Start of Block

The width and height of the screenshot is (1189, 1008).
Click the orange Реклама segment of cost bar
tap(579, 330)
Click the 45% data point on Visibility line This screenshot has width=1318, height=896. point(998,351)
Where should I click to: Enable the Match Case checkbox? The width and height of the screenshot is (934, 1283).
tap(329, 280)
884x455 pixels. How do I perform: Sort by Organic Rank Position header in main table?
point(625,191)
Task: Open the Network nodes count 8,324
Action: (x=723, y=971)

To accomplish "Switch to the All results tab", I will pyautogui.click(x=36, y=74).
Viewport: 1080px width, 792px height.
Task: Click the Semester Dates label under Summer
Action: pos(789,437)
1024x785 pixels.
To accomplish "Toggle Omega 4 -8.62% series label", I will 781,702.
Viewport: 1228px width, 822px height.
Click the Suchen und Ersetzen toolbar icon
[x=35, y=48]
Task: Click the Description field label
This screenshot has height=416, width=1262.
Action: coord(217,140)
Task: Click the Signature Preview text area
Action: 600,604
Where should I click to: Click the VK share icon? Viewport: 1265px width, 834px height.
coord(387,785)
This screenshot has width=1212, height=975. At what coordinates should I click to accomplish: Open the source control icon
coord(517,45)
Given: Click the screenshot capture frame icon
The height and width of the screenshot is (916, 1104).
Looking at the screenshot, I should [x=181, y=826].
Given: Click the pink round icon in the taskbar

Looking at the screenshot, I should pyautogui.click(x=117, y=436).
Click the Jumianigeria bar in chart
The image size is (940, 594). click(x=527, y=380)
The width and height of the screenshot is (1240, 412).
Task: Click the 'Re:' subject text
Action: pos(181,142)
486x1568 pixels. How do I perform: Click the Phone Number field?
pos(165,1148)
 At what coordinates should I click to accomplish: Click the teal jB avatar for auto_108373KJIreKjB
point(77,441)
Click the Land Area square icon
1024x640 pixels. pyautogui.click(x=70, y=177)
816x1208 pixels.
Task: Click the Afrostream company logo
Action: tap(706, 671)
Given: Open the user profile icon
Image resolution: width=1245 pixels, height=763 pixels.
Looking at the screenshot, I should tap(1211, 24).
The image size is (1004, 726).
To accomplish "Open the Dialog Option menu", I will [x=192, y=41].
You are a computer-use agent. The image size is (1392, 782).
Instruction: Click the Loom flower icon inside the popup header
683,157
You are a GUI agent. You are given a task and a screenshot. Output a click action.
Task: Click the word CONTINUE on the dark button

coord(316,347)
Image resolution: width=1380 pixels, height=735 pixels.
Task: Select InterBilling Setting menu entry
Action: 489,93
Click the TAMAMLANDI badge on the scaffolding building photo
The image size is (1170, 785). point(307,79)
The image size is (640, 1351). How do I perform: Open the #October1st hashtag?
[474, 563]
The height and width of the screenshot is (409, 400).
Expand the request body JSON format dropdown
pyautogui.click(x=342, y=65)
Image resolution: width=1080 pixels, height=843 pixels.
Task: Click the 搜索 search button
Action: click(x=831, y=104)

End of Block

→ Task objective
Select every line in the material above where the string "agent" occurs, and copy it.

→ Response box
You are a computer-use agent. The image size is (1392, 782).
You are a GUI agent. You are given a task and a screenshot. Output a click action.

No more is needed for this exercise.